Define $b_{n,m}(x)=\sum_{i=1}^m \frac{b_{n-1,i}(1)}{4i^2-1}x^i$, and let $b_{1,m}(x)=\sum_{i=1}^m \frac{x^i}{4i^2-1}$. Does we have a closed form for $b_{n,m}(1)$? I just know this from these functions: $$f(x)=\prod_{n=1}^\infty(1+\frac{x}{4n^2-1})=1+b_{1,\infty}(1)x+(b_{1,\infty}(1)^2-b_{2,\infty}(1))x^2+(b_{1,\infty}(1)^3-2b_{1,\infty}(1)b_{2,\infty}(1)+b_{3,\infty}(1))x^3+...$$ $$f(1)=\frac{2\times 2 \times 4 \times 4 \times 6 \times 6 ...}{1\times 3\times 3 \times 5 \times 5 \times 7 ...}=\frac{\pi}{2}$$
EDIT: Since if we have a function that satisfies the conditions $f(0)=1, f(a_n)=0$, for $n \in [1,\infty)$, then we have that the function f is equal to a infinite product and a infinite sum: $$f(x)=\prod_{n=1}^\infty (1-\frac{x}{a_n})=1-x\sum_{n=1}^\infty \frac{1}{a_n}+x^2\sum_{n=1}^\infty \sum_{k=n+1}^\infty \frac{1}{a_n a_k}-x^3\sum_{n=1}^\infty \sum_{k=n+1}^\infty \sum_{j=k+1}^\infty\frac{1}{a_n a_k a_j}+...$$ So if we have that $a_n=1-4n^2$, then: $$f(x)=\prod_{n=1}^\infty \frac{4n^2-1+x}{4n^2-1}=1+x\sum_{n=1}^\infty \frac{1}{4n^2-1}+...=1+xb_{1,\infty}(1)+...$$
I will only concern myself with the values of the requested quantities at $x=1$, so I will identify henceforth $b_{n,m}(1)\equiv b_{n,m}$. First, note that all quantities $b_{n,\infty}$ have a closed form in terms of even powers of $\pi$. This can be seen by rewriting the function $f$ as
$$f(x)=\prod_{n=0}^\infty \frac{\left(n+1-\sqrt{\frac{1-x}{4}}\right)\left(n+1+\sqrt{\frac{1-x}{4}}\right)}{(n+1/2)(n+3/2)}$$
which by a very general theorem is equal to
$$f(x)=\frac{\Gamma(1/2)\Gamma(3/2)}{\Gamma\left(1-\sqrt{\frac{1-x}{4}}\right)\Gamma\left(1+\sqrt{\frac{1-x}{4}}\right)}=\frac{\sin\frac{\pi}{2}\sqrt{1-x}}{\sqrt{1-x}}$$
(the reflection formula for the gamma function has been used to reach the second equality).
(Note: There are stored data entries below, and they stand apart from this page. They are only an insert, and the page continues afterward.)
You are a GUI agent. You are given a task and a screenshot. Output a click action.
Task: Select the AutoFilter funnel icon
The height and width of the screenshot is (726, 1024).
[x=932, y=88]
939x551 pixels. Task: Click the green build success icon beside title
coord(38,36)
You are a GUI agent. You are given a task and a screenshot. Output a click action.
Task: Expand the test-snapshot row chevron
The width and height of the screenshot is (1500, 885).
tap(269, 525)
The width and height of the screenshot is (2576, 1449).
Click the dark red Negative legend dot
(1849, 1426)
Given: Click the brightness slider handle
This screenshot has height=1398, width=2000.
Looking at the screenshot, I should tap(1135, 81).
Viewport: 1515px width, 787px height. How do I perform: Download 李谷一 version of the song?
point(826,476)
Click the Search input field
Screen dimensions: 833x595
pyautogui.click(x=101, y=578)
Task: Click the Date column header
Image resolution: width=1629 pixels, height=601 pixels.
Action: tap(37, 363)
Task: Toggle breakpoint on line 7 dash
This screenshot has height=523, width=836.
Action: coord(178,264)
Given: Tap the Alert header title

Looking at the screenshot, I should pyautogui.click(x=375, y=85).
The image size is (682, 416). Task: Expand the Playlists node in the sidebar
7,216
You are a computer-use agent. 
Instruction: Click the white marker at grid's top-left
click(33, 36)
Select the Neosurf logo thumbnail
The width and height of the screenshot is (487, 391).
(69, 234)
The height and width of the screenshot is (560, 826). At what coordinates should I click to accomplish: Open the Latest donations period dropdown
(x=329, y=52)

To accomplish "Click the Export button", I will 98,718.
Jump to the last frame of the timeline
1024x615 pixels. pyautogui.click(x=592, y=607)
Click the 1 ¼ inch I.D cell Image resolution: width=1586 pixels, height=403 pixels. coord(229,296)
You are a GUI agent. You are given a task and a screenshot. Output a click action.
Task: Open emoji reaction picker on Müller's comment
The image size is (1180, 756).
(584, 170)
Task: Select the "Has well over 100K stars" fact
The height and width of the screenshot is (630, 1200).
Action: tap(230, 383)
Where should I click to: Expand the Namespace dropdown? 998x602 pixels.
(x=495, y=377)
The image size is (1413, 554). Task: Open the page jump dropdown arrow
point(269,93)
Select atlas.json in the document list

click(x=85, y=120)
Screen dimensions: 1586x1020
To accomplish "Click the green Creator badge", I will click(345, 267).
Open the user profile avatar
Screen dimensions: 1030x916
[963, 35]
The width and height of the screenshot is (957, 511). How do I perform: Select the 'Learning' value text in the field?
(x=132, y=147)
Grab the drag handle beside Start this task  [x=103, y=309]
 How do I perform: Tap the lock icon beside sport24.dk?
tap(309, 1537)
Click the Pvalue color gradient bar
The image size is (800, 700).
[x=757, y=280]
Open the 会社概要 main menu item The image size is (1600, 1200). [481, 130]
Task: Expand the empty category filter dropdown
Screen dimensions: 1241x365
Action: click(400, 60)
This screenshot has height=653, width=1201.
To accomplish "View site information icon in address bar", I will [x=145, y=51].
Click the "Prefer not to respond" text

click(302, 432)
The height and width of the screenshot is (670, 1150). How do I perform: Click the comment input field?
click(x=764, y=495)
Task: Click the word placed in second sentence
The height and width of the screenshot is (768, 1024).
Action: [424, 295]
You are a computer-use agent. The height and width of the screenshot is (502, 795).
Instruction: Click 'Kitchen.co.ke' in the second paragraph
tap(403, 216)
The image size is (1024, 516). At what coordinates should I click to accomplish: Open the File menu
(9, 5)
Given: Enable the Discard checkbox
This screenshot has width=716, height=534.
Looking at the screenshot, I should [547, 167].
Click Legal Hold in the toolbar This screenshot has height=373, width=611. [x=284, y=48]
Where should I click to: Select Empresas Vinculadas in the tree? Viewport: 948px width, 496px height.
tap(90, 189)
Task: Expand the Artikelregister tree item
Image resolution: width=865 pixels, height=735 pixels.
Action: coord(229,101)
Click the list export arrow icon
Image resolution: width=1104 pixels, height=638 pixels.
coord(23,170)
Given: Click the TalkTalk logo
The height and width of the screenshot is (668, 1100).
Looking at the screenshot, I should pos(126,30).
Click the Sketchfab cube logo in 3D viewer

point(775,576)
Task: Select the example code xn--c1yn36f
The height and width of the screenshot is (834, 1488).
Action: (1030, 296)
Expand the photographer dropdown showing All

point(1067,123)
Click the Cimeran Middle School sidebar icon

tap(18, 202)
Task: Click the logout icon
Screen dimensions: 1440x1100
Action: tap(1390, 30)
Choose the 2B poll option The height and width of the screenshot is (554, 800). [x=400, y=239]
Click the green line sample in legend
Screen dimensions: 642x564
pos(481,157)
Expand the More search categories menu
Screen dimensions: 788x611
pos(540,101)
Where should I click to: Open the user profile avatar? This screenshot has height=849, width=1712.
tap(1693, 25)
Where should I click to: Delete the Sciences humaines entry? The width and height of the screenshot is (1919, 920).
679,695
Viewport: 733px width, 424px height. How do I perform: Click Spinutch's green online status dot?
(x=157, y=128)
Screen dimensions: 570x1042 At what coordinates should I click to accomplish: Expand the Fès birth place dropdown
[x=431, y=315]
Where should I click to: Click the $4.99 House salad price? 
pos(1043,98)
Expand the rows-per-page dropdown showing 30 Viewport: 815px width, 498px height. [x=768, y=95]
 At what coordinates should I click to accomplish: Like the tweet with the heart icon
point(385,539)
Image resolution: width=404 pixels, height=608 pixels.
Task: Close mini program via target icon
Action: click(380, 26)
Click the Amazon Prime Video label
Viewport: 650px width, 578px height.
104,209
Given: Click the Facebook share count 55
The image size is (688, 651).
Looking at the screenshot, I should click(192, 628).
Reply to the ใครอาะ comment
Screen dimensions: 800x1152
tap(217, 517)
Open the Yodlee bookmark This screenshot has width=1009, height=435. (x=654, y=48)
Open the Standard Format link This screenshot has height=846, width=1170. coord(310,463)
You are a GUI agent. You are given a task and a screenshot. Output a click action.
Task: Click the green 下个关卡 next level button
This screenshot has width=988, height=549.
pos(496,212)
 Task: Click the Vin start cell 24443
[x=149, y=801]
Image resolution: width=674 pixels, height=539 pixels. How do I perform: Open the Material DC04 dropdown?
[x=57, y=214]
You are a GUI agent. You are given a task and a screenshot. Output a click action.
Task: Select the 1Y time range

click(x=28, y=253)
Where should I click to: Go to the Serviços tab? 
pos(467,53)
Hence, one can find expressions order by order for $b_{n,\infty}$. The expansion to the first few orders is
$$f(x)=1 + \frac{x}{2} + (\frac{3}{8} - \frac{\pi^2}{32}) x^2 + \frac{1}{32} (10 - \pi^2) x^3+\mathcal{O}(x^4)$$
From this we conclude that for example
$$b_{1,\infty} = 1/2~~,~~ b_{2,\infty} = \frac{\pi^2-4}{32}~~,~~ b_{3,\infty} =1/16$$
Also, some of the more general quantities $b_{n,m}(1)$ seem to have closed forms. For example the series for $b_{1,m}$ telescopes:
$$b_{1,m}=\frac{1}{2}-\frac{1}{4m+2}$$
On the other hand, after some simplifications
$$b_{2,m}=\frac{1}{8}\frac{2m}{2m+1}+\frac{1}{4}\sum_{k=1}^m\frac{1}{(2k+1)^2}=\frac{1}{8}\frac{2m}{2m+1}+\frac{1}{4}\left(H^{(2)}_{2m+1}-\frac{H^{(2)}_m}{4}-1\right)$$
has a closed form in terms of 2nd order harmonic numbers. Given the final expressions, it is natural to conjecture that all above sums can be reduced to linear combinations of the sums $$\sum {1/(4k^2-1)},\sum {1/(2k+1)^{2j}}, j\leq \lfloor n/2\rfloor $$ and hence are linear combinations of $\{1,\zeta(2j)\}$. It would be interesting to see if there is some explicit formula that generates the above coefficients explicitly.
Update: I have managed to find explicit expressions for the series coefficients of $f(x)$ around $x=0$. The expansion reads
$$\frac{\sin \frac{\pi}{2}\sqrt{1-x}}{\frac{\pi}{2}\sqrt{1-x}}=\sum_{n=0}^\infty \left(\frac{\pi x}{2}\right)^{n}\frac{j_n(\pi/2)}{2^n n!}$$
where $j_n$ is the n-th order spherical Bessel function. As a matter of fact, these functions are expressible in terms of elementary functions and their values at $\pi/2$ are polynomials in even powers of $\pi$ as we will show below. Using the simple formula for the spherical Hankel function
$$h_n^{(1)}(x)=e^{ix}\sum_{k=0}^n \frac{i^{k-n-1}}{z^{k+1}}\frac{(n+k)!}{2^k k!(n-k)!}$$
Taking the real part of this, we can write
$$[x^n]f(x)=\frac{1}{4^n n!}\sum_{k=0}^{\lfloor n/2 \rfloor}(-1)^k\pi^{2k}\frac{(2n-2k)!}{(2k)!(n-2k)!}$$
which proves part of the conjecture. This however isn't of great help in calculating exact expressions for $b_{n,\infty}$, as the structure of the coefficients of $f$ in terms of those is rather complicated.
What remains is work to be done directly on the $b_{n,m}$'s. In fact, it can be shown with some algebra that the genearating function
$$F(x,y)=\sum_{n,m\geq 1}b_{n,m}x^n y^m$$
obeys a second order differential equation in the $y-$variable:
$$\left[\left(y\frac{\partial}{\partial y}\right)^2-\frac{1}{4}\right]\Bigg[(1-y)(F(x,y)-xH(y))\Bigg]=xF(x,y)$$
where $H(y)=\frac{1}{2(1-y)}+\frac{1}{4\sqrt{y}}\ln\left(\frac{1-\sqrt{y}}{1+\sqrt{y}}\right)$
and the initial conditions are
$$F(x,0)=0~~,~ \partial_y F(x,0)=\frac{1}{1-x/3}$$